Performance

Wagtail is designed for speed, both in the editor interface and on the front-end, but if you want even better performance or you need to handle very high volumes of traffic, here are some tips on eking out the most from your installation.

Editor interface

We have tried to minimise external dependencies for a working installation of Wagtail, in order to make it as simple as possible to get going. However, a number of default settings can be configured for better performance:

Cache

We recommend Redis as a fast, persistent cache. Install Redis through your package manager (on Debian or Ubuntu: sudo apt-get install redis-server), add django-redis-cache to your requirements.txt, and enable it as a cache backend:

CACHES = {
    'default': {
        'BACKEND': 'redis_cache.cache.RedisCache',
        'LOCATION': '127.0.0.1:6379',
        'OPTIONS': {
            'CLIENT_CLASS': 'redis_cache.client.DefaultClient',
        }
    }
}

Without a persistent cache, Wagtail will recreate all compressable assets at each server start, e.g. when any files change under ./manage.py runserver.
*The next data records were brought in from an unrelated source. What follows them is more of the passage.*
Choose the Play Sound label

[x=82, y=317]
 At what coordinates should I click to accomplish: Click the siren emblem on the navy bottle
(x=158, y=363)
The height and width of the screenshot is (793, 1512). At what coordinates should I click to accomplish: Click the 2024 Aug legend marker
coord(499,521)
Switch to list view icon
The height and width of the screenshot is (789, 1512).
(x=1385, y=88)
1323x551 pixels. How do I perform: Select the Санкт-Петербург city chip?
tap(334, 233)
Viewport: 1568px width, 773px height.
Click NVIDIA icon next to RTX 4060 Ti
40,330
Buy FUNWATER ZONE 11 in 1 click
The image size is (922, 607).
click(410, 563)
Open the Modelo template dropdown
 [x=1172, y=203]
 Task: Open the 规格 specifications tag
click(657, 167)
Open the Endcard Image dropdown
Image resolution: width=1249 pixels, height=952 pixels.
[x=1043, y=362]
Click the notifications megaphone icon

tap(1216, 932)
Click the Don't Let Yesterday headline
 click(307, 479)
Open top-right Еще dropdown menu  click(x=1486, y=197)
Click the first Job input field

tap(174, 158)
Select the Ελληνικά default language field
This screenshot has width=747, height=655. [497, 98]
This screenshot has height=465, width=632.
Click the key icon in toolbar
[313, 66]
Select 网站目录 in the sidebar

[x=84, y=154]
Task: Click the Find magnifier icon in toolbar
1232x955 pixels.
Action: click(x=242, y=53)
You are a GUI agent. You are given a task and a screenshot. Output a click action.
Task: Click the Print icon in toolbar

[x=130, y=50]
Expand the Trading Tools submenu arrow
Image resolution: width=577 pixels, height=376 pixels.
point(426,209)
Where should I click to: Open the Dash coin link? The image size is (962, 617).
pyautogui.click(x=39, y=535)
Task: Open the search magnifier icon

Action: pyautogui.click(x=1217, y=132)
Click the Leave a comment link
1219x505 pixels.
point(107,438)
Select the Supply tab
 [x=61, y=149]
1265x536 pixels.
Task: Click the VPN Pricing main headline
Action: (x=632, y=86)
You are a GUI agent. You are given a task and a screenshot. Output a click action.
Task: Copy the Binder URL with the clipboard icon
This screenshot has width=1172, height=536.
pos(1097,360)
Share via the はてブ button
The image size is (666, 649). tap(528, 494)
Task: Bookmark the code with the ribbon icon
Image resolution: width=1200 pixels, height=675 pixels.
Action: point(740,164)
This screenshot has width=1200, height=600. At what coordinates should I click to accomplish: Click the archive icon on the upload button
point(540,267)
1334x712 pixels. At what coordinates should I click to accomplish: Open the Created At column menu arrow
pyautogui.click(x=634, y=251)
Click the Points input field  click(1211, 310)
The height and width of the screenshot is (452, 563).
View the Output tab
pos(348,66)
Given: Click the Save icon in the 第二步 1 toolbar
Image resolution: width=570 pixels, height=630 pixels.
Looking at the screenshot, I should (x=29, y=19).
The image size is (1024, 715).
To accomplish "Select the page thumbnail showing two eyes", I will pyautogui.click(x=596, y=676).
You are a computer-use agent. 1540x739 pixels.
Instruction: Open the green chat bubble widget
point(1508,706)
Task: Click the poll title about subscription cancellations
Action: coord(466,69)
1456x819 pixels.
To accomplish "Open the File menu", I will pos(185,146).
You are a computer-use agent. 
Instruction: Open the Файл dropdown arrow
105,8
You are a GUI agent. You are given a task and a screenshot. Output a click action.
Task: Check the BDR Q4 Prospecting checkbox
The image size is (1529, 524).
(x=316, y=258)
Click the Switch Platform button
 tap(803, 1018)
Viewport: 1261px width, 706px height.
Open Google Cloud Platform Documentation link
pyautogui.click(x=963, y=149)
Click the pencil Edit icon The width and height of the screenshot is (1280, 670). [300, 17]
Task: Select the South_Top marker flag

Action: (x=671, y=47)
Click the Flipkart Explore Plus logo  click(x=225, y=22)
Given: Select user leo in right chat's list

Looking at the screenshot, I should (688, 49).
Sending emails in the background using Celery

Various actions in the Wagtail admin backend can trigger notification emails - for example, submitting a page for moderation. In Wagtail’s default configuration, these are sent as part of the page request/response cycle, which means that web server threads can get tied up for long periods if many emails are being sent. To avoid this, Wagtail can be configured to do this as a background task, using Celery as a task queue. To install Celery, add django-celery to your requirements.txt. A sample configuration, using Redis as the queue backend, would look like:

import djcelery

djcelery.setup_loader()

CELERY_SEND_TASK_ERROR_EMAILS = True
BROKER_URL = 'redis://'

See the Celery documentation for instructions on running the worker process in development or production.

Database

Wagtail is tested on SQLite, and should work on other Django-supported database backends, but we recommend PostgreSQL for production use.

Public users

Caching proxy

To support high volumes of traffic with excellent response times, we recommend a caching proxy. Both Varnish and Squid have been tested in production. Hosted proxies like Cloudflare should also work well.